Guerre des partisans et la question coloniale 

Il est évi­dent que la ques­tion nationale et colo­niale devrait être liée avec la cause de la Révo­lu­tion. De là, les marx­istes et surtout Staline, ont vite con­clu qu’elle s’identifie tou­jours à la révo­lu­tion. Les guer­res colo­niales actuelles prou­vent bien le con­traire. Si la guerre des par­ti­sans est la forme naturelle de l’insurrection et la résis­tance con­tre un oppresseur beau­coup plus puis­sant, le développe­ment et le sens révo­lu­tion­naire de cette lutte ne peut être que la con­séquence de la matu­rité poli­tique du pro­lé­tari­at, de sa con­science de classe, de sa force idéologique et de sa capac­ité de s’organiser sans partager l’orientation du mou­ve­ment avec d’autres class­es. Car dans des sit­u­a­tions ana­logues la bour­geoisie a tou­jours peur en voy­ant le peu­ple pren­dre les armes, s’organiser et lut­ter en dehors de tous les cadres exis­tants. C’est la rai­son pour laque­lle, pleine­ment con­sciente, une par­tie de la bour­geoisie, se ral­lie aux par­ti­sans pré­cisé­ment pour fait échec au tour­nant révo­lu­tion­naire que ce genre de lutte à naturelle­ment ten­dance à pren­dre. C’est pour des motifs de classe donc con­tre-révo­lu­tion­naire qu’Alexandre Ier en Russie, Charles-Albert en 1848 en Ital­ie ou plus récem­ment le gou­verne­ment répub­li­cain espag­nol en 36, de Gaulle, Nas­sar, Bour­gui­ba, Mohamed V etc. ont apporté leur « sou­tien » aux mou­ve­ments des partisans. 

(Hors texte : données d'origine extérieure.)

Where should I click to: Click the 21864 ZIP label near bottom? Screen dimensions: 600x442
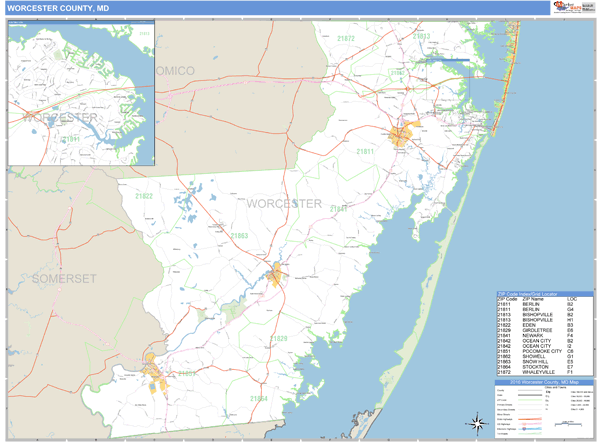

    La théorie mil­i­taire, aus­si bien des stratèges occi­den­taux (Dix­en) que marx­istes (Mao-Tsé-Tung, Tito) estime que l’ennemi ne peut être vain­cu sans inter­ven­tion d’une armée « régulière ». Pour­tant ce sont bien les détache­ment de par­ti­sans qui ont enlevé la vic­toire mil­i­taire en Chine et l’armée régulière chi­noise n’a été con­sti­tuée qu’après et dans un autre but : celui de pro­tec­tion du Régime de l’État. Le même cas s’est pro­duit en Yougoslavie où les par­ti­sans n’avaient pas besoin d’organiser une « armée régulière » pour vain­cre la bour­geoisie réac­tion­naire et où l’aide extérieure était insignifi­ante sinon nulle (Mocha Pijade : « La fable de l’aide sovié­tique ».) Depuis des années, les insurgés au Kenya et en Malaisie com­bat­tent seuls, sans l’appui d’une armée nationale. Et si les mou­ve­ments de par­ti­sans n’arrivent pas à une solu­tion défini­tive la faute n’est pas dans leur inca­pac­ité mil­i­taire, mais surtout dans la faib­lesse du con­tenu poli­tique et dans le manque de réal­i­sa­tions révo­lu­tion­naires (« le mou­ve­ment n’est pas désor­gan­isé par les actions des par­ti­sans mais par la faib­lesse du Par­ti. » Lénine) .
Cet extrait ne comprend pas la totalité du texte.